September 29, 2008

Season of mists and mellow fruitfulness

Llama in the mist

The barns at the monastery are filled with hay, so much hay that the barns can't hold it all. Out in the sheep pastures, haystacks rise like a row of little houses. In the monastery orchard, monks and guests have been picking apples. Wooden ladders lean against a tree near a pile of wooden crates.

Inside the bookstore, bags of apples crowd together on folding tables. The monks sell apples they've raised, cider they've made, honey from their beehives, beeswax candles, wool from their sheep. Brother Beekeeper explained to me that they don't have as much honey to sell this year: a black bear came through and took his share. Beekeeper has since moved the beehives to the rams' pasture, which is protected by an electric fence.

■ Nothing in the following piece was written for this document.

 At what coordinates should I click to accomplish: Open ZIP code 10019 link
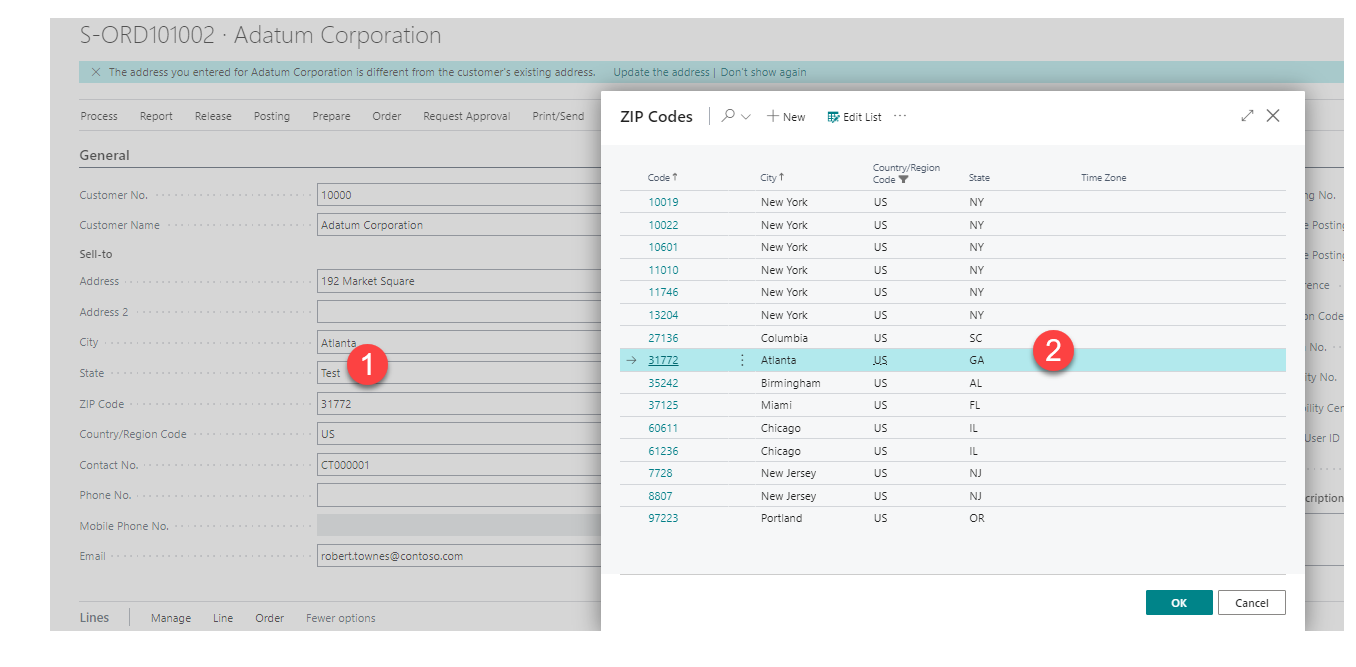[662, 202]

The state recently made it illegal to sell unpasteurized cider: in response, the monks put up a sign explaining that they are no longer selling the cider. They are giving the cider away for free, and guests are welcome to make a donation.

It's a misty, rainy weekend. In the little guest cottage, Monking Friend, QuickSmile, and I drink hot tea and eat chocolate. My two friends settle down with books in the two chairs by the window, while I pull on my raincoat.

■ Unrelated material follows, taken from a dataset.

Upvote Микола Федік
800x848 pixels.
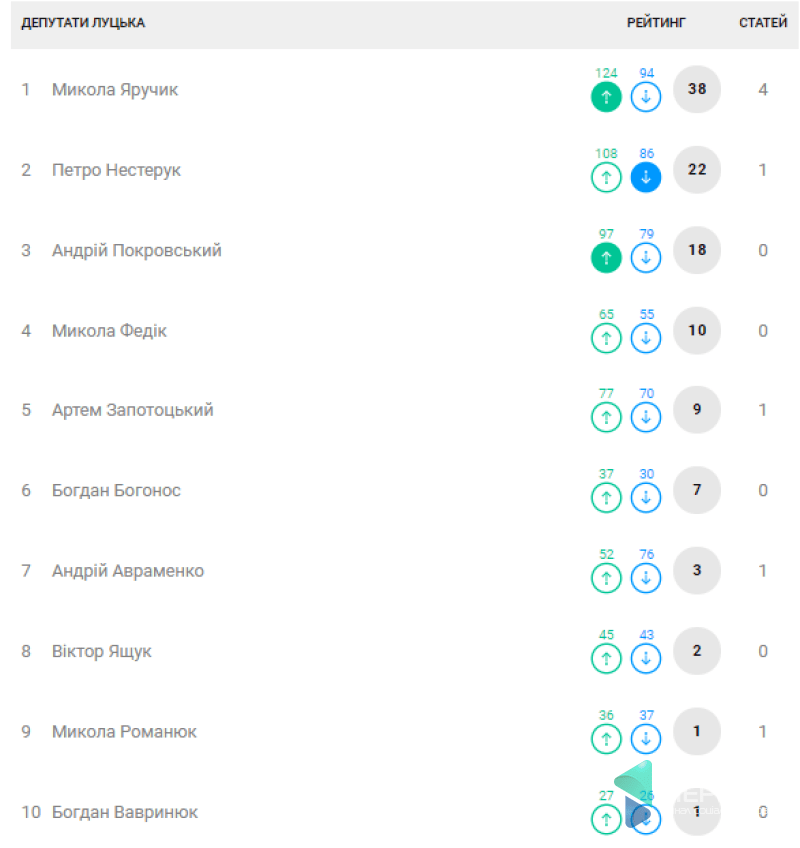[606, 338]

The trees on the hill are turning rapidly — red, yellow, orange — but I only catch glimpses because fog keeps obscuring the view. Whiteness piles up in the valleys between the hills like clouds that God yanked down and set aside for later. I tramp through a barnyard that smells of hay and manure.

My sneakers are soon soaked from the wet grass as I cross the high sheep pasture, walking over to take a photo of the monastery's lone llama. The donkeys, in a field near the barn, butt each other and bray as I go past. The sheep turn to look at me as I approach, and then — as if on signal — they all turn at the same time and trot farther away.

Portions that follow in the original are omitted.